A
solid traditional background lends sculptural strength and integrity of
form to Lorraine Vail's work. An apprentice at fifteen in the studio of a
noted painter, she then earned a full four-year scholarship based on her
artistic achievements. With a B.F.A. in Illustration from the University
of the Arts, Philadelphia, Pennsylvania she worked as a freelance artist
primarily in New York and Philadelphia. Feeling the constraints of working
in only two dimensions, she ultimately turned to sculpting.

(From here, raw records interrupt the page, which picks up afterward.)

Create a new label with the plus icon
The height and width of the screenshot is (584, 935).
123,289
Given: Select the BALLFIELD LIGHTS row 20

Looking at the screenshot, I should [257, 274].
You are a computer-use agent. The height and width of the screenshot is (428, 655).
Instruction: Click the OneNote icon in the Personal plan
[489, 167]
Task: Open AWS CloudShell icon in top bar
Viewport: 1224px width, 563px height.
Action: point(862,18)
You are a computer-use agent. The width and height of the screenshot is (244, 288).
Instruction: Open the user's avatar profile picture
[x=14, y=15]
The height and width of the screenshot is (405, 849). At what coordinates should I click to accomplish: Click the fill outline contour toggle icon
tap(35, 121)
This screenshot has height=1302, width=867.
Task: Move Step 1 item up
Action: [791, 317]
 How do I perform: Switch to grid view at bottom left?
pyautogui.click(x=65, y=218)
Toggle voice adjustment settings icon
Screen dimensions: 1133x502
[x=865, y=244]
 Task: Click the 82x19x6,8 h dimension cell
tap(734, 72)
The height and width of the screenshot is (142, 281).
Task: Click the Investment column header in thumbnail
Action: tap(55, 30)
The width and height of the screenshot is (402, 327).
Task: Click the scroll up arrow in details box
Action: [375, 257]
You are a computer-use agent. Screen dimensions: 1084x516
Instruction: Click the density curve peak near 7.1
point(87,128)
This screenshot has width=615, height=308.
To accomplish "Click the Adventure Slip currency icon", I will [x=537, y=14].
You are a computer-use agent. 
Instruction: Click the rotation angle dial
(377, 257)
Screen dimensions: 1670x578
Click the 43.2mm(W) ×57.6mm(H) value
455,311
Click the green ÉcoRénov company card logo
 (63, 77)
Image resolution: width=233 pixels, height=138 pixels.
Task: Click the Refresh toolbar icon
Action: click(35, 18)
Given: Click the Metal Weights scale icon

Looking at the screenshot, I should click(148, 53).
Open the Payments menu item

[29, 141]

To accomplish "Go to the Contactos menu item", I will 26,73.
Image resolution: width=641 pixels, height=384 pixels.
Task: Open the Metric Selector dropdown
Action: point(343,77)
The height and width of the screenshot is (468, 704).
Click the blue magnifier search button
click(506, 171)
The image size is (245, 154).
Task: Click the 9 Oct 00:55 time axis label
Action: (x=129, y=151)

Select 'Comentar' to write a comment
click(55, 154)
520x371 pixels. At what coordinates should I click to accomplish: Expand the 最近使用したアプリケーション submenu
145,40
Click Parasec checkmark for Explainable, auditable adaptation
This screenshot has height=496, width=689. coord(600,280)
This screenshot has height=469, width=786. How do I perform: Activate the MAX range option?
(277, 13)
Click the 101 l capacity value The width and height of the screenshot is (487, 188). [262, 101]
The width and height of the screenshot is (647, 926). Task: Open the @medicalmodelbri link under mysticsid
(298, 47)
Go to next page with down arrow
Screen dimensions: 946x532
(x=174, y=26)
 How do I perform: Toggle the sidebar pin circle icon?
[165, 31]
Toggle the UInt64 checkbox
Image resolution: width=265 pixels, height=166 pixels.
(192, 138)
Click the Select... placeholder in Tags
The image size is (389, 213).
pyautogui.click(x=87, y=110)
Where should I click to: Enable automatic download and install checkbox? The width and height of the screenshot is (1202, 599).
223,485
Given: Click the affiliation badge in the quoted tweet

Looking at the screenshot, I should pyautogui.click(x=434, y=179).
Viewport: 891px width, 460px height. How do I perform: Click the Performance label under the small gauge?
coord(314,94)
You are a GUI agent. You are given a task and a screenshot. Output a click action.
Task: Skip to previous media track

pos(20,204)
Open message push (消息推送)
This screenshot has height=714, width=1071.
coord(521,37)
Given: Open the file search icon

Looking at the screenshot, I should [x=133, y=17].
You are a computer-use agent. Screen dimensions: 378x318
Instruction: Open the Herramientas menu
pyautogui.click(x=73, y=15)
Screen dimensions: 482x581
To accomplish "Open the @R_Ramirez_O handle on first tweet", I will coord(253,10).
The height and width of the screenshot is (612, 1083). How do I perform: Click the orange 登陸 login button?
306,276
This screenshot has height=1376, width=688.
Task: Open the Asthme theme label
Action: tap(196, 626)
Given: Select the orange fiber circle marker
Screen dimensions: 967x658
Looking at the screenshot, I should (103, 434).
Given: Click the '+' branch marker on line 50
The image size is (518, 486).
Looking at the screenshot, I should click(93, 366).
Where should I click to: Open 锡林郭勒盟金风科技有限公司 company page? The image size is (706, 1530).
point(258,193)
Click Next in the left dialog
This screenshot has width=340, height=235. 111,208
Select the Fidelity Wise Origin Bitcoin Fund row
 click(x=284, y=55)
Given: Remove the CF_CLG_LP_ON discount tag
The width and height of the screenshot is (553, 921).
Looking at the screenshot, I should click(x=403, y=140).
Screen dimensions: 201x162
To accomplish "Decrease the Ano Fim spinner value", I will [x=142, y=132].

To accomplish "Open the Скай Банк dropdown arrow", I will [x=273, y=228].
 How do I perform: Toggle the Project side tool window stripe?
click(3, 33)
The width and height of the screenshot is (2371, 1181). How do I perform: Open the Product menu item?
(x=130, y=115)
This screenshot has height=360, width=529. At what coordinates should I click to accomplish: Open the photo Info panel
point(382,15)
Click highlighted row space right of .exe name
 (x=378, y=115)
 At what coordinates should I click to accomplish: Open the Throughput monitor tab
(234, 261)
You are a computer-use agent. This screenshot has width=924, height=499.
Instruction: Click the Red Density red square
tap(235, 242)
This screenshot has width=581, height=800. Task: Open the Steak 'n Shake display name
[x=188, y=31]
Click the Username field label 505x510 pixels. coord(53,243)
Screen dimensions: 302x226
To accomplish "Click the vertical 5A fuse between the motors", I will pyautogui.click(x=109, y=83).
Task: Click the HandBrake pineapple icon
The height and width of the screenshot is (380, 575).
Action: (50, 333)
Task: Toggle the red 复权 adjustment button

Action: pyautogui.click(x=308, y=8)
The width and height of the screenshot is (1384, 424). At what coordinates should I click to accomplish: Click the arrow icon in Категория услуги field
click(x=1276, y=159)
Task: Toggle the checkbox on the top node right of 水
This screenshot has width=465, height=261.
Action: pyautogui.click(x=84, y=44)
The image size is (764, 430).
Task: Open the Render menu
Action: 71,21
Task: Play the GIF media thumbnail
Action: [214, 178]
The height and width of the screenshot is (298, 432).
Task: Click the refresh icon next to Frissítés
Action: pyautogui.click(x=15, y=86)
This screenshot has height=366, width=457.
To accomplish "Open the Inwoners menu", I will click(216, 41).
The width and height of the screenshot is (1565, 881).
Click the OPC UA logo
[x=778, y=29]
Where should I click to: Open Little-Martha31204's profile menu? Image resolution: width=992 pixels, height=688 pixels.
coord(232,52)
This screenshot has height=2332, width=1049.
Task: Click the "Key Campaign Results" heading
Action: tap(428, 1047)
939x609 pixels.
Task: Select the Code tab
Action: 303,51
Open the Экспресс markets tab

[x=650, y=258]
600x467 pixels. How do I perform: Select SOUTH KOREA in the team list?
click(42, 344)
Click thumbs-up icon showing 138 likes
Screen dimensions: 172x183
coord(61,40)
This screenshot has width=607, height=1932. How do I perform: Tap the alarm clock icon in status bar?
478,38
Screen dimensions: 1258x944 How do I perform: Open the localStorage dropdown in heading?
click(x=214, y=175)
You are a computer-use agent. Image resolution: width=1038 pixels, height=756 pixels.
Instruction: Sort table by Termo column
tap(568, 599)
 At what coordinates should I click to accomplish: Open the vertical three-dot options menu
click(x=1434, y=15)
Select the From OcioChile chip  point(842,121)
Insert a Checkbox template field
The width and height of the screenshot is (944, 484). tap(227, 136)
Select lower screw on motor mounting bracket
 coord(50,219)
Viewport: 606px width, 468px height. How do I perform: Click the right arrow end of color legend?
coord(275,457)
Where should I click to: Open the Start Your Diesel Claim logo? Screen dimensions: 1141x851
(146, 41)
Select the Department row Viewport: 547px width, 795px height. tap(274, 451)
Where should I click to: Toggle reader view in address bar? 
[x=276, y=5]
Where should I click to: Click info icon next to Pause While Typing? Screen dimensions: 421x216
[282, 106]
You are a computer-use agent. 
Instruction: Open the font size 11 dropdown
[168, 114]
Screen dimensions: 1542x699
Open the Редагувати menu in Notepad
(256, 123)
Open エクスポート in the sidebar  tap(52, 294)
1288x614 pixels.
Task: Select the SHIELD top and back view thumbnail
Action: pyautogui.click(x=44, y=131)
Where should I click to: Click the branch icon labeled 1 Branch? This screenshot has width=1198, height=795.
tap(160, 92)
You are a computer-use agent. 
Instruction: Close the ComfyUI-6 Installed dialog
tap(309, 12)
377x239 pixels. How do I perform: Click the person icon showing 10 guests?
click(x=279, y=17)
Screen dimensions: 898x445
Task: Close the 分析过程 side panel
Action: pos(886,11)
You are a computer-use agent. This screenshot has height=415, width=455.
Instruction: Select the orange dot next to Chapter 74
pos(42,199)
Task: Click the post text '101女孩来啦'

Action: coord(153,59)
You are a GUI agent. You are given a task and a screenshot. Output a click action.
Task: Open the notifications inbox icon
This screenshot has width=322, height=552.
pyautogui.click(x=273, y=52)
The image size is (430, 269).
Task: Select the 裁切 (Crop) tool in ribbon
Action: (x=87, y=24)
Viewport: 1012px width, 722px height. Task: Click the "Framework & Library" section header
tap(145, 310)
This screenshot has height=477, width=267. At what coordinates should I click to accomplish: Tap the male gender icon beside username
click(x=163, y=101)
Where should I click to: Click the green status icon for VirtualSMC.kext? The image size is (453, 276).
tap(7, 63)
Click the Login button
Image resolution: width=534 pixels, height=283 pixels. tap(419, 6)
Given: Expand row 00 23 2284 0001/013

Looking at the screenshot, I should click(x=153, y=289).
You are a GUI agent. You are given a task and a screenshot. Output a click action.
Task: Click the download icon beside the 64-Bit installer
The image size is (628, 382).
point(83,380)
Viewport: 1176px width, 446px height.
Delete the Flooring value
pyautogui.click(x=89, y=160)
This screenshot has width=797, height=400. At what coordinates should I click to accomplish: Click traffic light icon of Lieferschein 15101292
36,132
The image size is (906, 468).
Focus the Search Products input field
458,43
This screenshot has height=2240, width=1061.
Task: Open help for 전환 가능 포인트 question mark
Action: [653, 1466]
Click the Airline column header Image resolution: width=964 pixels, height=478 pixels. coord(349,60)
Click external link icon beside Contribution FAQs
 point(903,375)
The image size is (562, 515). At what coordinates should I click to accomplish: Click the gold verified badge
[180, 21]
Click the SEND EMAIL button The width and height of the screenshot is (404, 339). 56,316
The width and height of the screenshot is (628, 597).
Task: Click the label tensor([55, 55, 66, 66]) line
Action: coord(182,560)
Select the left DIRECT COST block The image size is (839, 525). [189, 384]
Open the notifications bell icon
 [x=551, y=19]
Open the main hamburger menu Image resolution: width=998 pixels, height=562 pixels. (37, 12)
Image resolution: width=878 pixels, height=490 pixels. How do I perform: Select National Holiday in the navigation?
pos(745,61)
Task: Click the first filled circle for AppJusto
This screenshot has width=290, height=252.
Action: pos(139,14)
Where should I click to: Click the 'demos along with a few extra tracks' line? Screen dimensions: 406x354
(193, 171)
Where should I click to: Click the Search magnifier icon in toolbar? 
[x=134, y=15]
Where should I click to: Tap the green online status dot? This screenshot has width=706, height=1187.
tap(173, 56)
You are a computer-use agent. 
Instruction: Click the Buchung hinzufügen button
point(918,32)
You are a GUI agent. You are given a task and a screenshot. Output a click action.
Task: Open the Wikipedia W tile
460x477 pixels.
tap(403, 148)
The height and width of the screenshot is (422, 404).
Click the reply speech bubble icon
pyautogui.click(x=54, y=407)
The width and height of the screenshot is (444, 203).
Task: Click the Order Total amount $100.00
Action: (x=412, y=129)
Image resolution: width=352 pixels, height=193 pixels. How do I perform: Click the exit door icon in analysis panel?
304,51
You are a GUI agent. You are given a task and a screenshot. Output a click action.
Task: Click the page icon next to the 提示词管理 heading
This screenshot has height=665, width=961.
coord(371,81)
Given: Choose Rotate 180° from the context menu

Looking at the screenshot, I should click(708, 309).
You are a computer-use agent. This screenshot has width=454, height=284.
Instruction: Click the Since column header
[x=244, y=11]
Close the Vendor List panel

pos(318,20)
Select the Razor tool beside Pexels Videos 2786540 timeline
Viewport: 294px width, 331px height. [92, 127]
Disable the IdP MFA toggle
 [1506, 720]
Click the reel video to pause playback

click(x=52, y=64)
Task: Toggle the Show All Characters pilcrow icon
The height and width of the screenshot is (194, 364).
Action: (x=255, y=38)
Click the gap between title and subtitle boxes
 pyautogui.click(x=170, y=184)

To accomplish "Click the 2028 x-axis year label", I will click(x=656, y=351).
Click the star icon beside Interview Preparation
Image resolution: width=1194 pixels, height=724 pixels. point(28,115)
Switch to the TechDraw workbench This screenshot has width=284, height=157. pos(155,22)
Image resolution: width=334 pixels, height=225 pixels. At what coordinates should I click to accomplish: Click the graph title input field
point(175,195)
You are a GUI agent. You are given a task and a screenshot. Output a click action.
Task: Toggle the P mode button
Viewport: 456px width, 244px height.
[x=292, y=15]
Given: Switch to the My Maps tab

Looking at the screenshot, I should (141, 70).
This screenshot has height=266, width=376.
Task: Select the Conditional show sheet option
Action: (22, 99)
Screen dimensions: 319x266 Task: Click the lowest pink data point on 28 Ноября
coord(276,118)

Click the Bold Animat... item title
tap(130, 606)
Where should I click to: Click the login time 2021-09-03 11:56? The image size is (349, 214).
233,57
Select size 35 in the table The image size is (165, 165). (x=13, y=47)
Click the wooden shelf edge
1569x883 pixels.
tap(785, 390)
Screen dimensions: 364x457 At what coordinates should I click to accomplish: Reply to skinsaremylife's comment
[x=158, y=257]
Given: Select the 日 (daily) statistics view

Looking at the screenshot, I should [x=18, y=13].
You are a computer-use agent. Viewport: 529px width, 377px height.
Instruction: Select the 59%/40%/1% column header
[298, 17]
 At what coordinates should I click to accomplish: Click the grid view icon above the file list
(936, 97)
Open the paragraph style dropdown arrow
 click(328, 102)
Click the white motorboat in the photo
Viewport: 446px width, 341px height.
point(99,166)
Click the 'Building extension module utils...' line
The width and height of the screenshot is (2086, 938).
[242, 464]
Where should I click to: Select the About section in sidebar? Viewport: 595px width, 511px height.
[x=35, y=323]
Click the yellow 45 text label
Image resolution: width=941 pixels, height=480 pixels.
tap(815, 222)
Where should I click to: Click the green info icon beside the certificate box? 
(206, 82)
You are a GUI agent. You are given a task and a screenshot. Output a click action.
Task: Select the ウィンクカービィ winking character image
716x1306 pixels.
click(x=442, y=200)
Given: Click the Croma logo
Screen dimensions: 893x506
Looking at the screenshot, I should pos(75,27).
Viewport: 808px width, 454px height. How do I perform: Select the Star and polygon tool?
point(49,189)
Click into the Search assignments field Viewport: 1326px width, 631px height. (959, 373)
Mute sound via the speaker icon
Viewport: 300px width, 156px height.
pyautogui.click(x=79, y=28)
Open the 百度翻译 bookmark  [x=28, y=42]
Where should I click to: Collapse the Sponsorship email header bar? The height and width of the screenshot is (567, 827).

With an exceedingly active, twenty-year history of public commissions,
Vail's work can be found in a number of public and private collections
in this country as well as overseas where several distinguished hotels
have installed her fountains and sculptures in their lobbies. She has
been honored with a number of solo and group exhibitions and her work
appears in a variety of venues from galleries and museums to
corporations and universities. Her sculptures have appeared in exhibits
at the Crocker Art Museum in Sacramento, California and are part of the
permanent collections of the Blackhawk Automotive Museum in California,
and the Berman Museum in Pennsylvania. Three of Vail's public sculptures
are listed as sites on the National Museum of Women in the Arts tour in
the Washington, D.C. area. Five of Vail's bronzes have been recently
included in the Vatican Library's permanent art collection in Rome. The
artist is currently preparing for shows with a new body of work centered
around creatures that at one time, or perhaps in a future context
inhabit the Northern California ridge where she and her husband are
constructing a new studio.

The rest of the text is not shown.